Disparities are discrepancies, or missed condition-level citations, by the AO.   According to CLIA regulations, CMS will conduct a review of the AO “whenever validation inspection results indicate a rate of disparity of 20 percent or more between the findings of the organization of state and those of CMS or a CMS agent for one year for accreditation organizations.”

Common issues to cause disparities are:

  • Lab Director Responsibilities – The Lab Director is responsible for the overall operation of the laboratory, and has many specific responsibilities denoted in CLIA. Most serious or systemic issues can be traced to failure of the Lab Director to oversee the core issue, such as PT, QC, QA, or personnel.  When an AO does not recognize that a Lab Director has failed to meet one of these responsibilities, a disparity may result.
  • Personnel qualifications – The CLIA regulations outline the qualifications of each required position in detail. Each person holding a position in the laboratory must not only be qualified, but must have acceptable documentation on file to demonstrate their qualifications.  This is a common cause of disparity.
  • PT Issues –Each AO must monitor the PT performance of their accredited laboratories. Failure of an AO to detect and document PT failures, corrective action for PT failures, or failure to enroll in PT for regulated anayltes has been among the top causes of disparities.
  • Analytics Systems –The “condition” level citation for Analytic Systems is often a compilation of technical failures related to QC, test performance, reagent storage, or documentation. The AO must be specific enough to match each issue that is mentioned in this category in order to avoid a disparity in Analytic Systems.

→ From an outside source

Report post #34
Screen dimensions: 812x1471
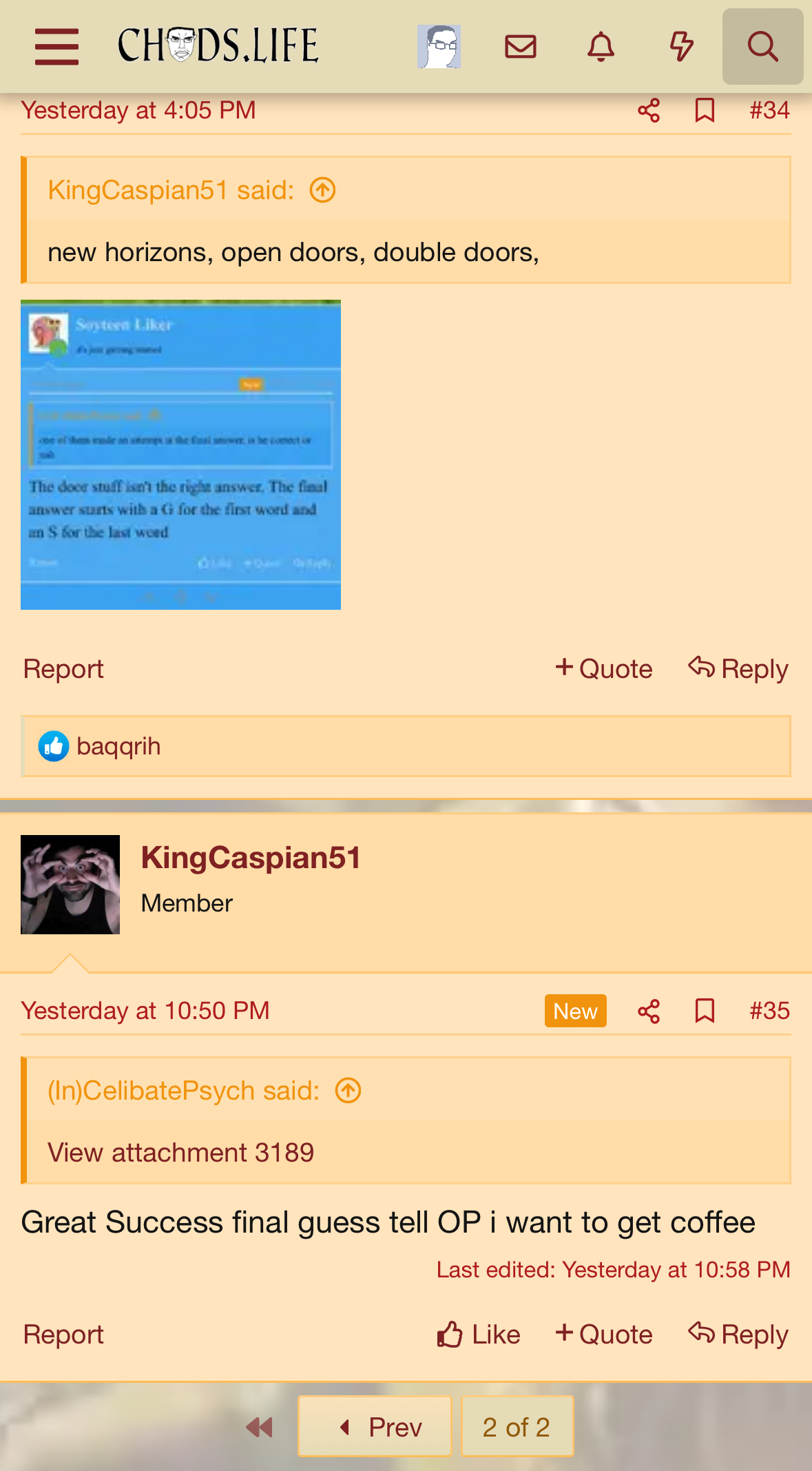tap(63, 669)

How to learn from validation surveys

It is important, as an accrediting organization to take these validation surveys as a learning opportunity and a mechanism for ensuring continual improvement and quality.

Validation surveys can be used to:

  • Tailor training and feedback to surveyors – The AOs can use disparities to identify training needs for all surveyors or for individual surveyors. These should be viewed as opportunities to learn, rather than for blame.
  • Identify common patterns and areas for improvement – By reviewing the annual validation disparity report, an AO may conclude that additional, or more specific standards, are necessary to communicate the requirements to the labs and to document the noncompliance. The annual validation disparity report should be used by AOs as they review their standards on a regular basis.
  • Create uniformity in reporting structures and procedures – An often overlooked learning opportunity from validation disparities is the openness that CMS provides to each AO to discuss the disparate issues. Each AO is assigned a CMS liaison from the central office.  Consistency and uniformity in documenting noncompliances is a goal for all regulatory partners, and one way that AOs can take steps toward this goal is to keep communication open with CMS and to take advantage of the opportunity to discuss and resolve questions related to disparities.

At all levels of the industry, we must be committed to continually assessing and improving our systems, processes, training and even mindsets to ensure the patients that we serve have the best possible care. The system will only be successful when all aspects come together with the primary focus of quality.